I created two objects and I copied one, So three constructors and three destructors.

Answer 1

Your "Copied!" line in the output is coming from the copy constructor, so you're creating three objects, not just two (then you're destroying all three, as expected).

Note that a copy constructor should normally take its argument by const reference. At a guess, you may be using Microsoft's C++ compiler, which will bind a temporary to a non-const reference.

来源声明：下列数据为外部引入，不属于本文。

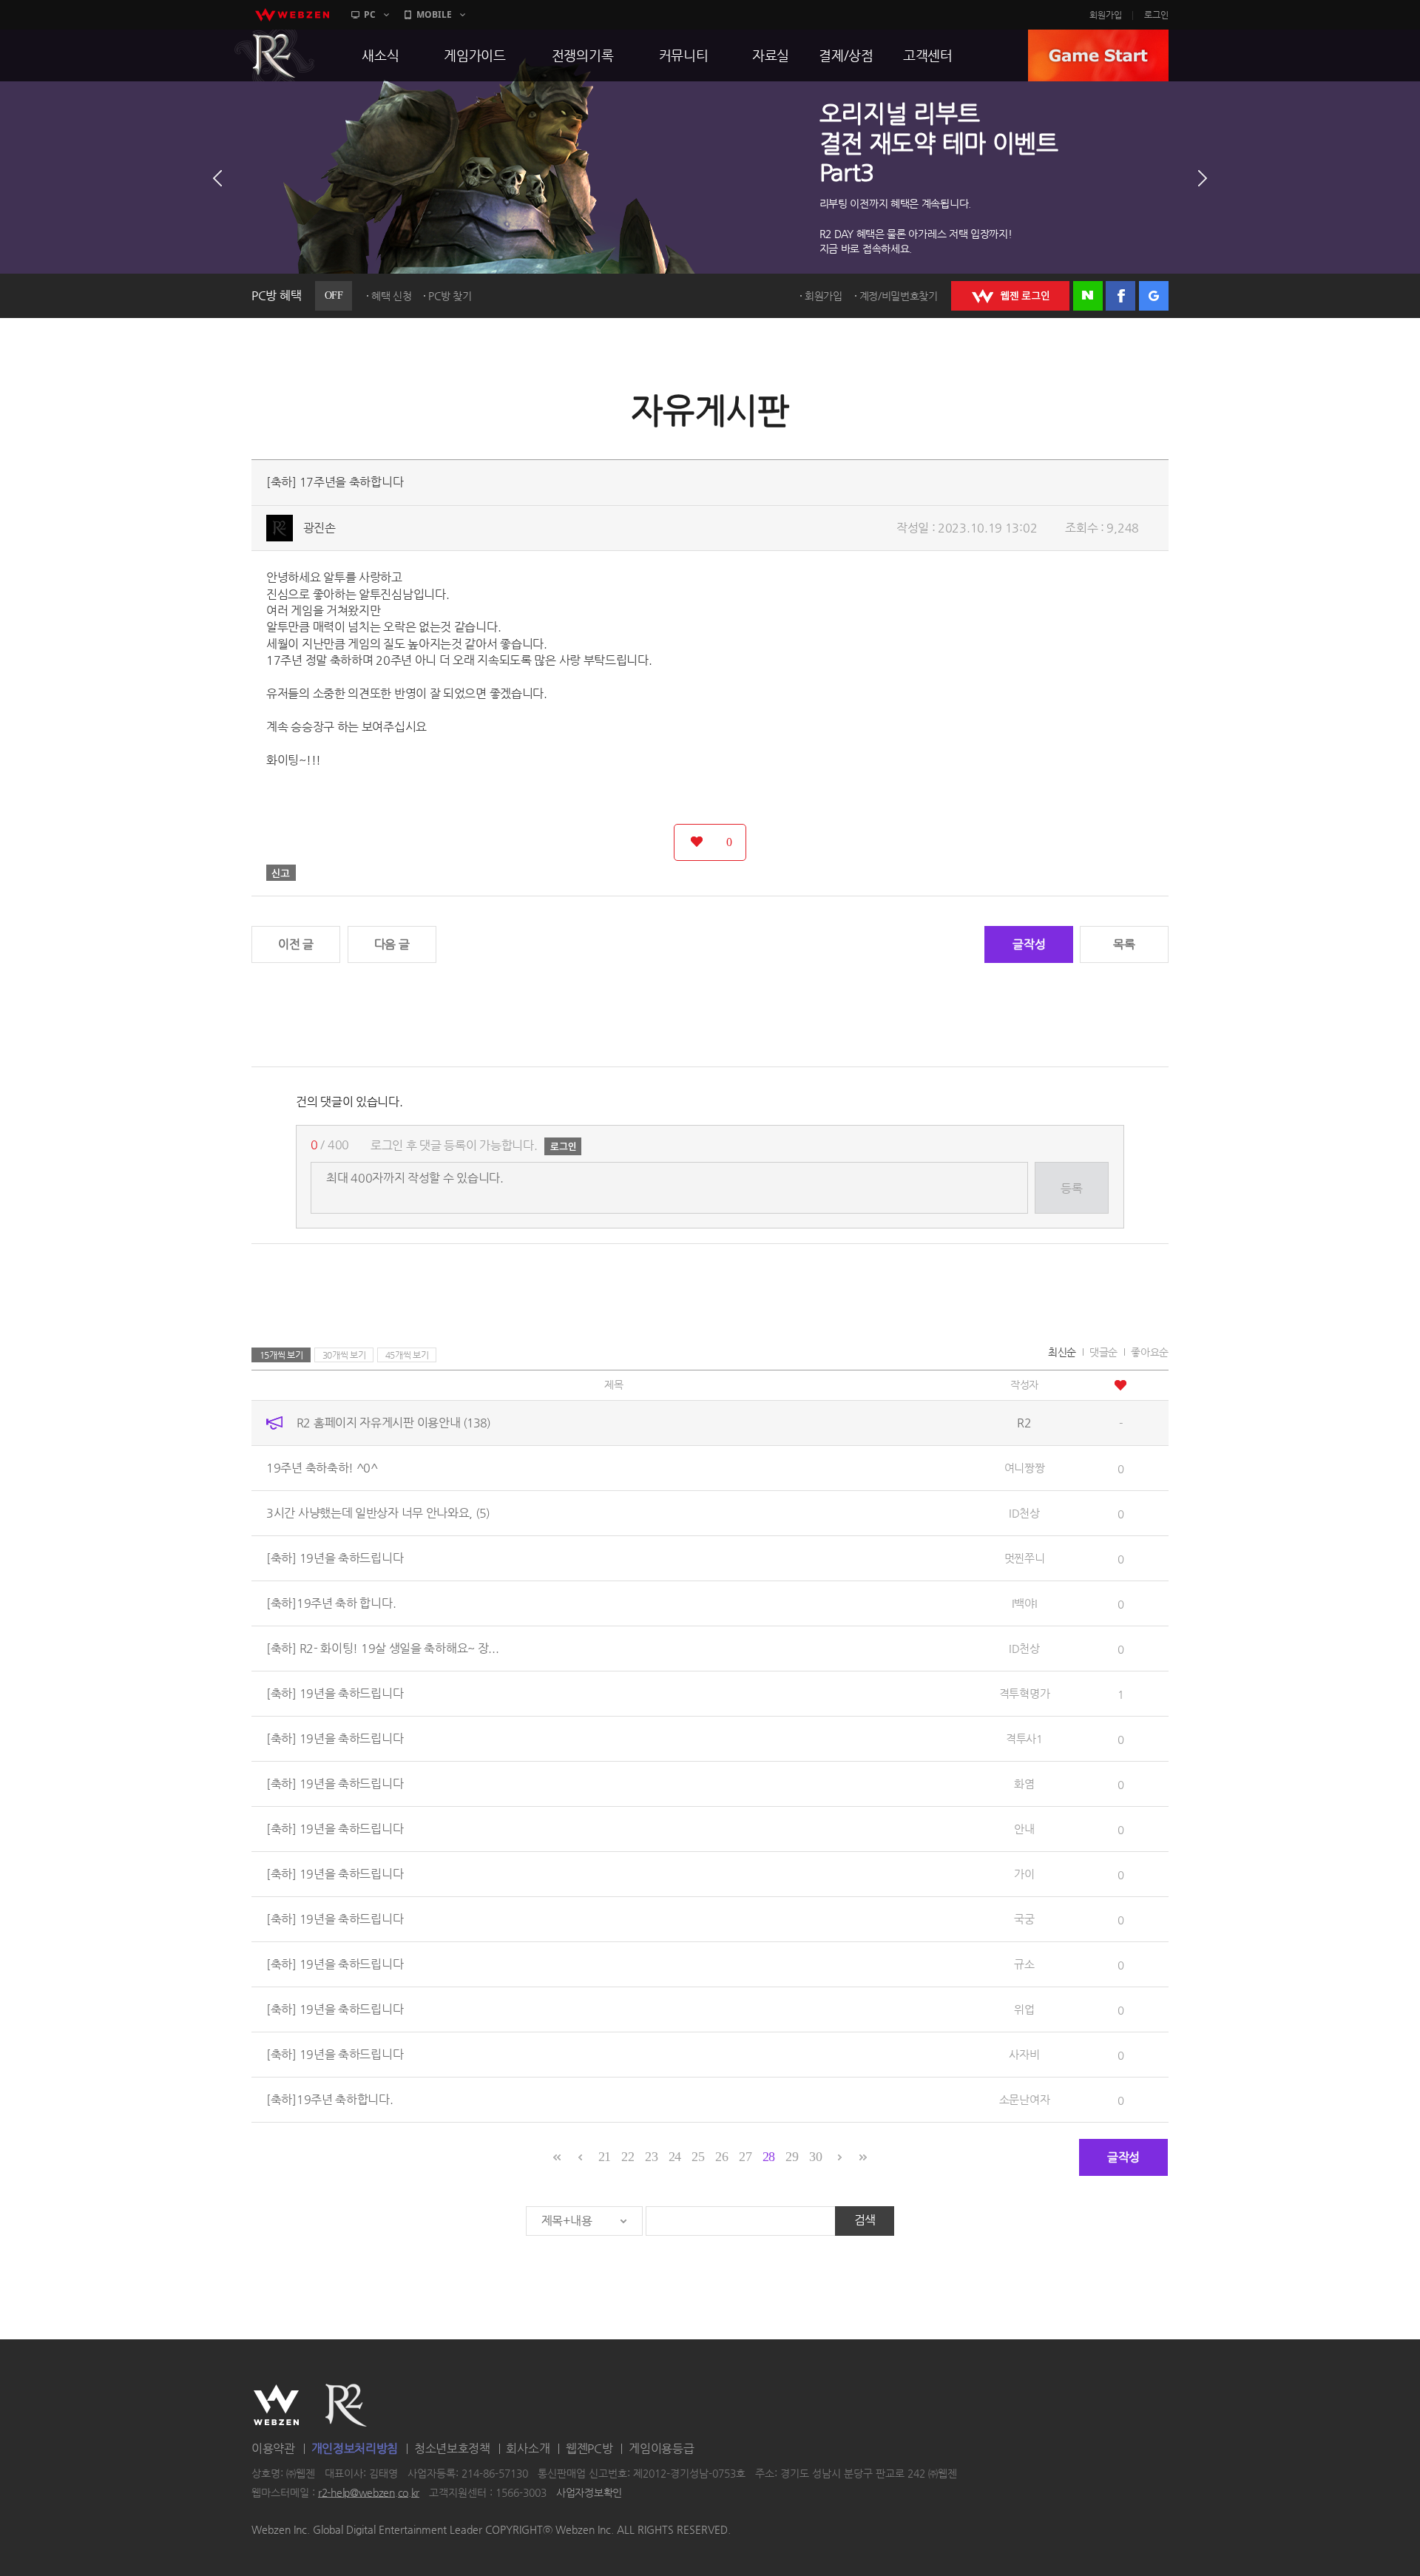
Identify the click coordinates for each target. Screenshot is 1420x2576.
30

Also note that if you turn on optimization, you can probably expect to see just two constructors and two destructors, with no copy construction happening. With a new enough (C++17) compiler, that should happen even if you don't turn on optimization (copy elision has become mandatory).

Answer 2

This is a trivial question

Can any one explain the reason for three destructor?

when you call

o=hi();

your function is called which makes an object of type Entity , which in return calls the constructor. This is where you get one extra constructor message

Replace your Entity(int t) contructor by this

 Entity(int t)
   :a(t)
  {
    std::cout << "Constructor created with integer "<< a << std::endl;
  }

You will see which constructors were called when you run the code.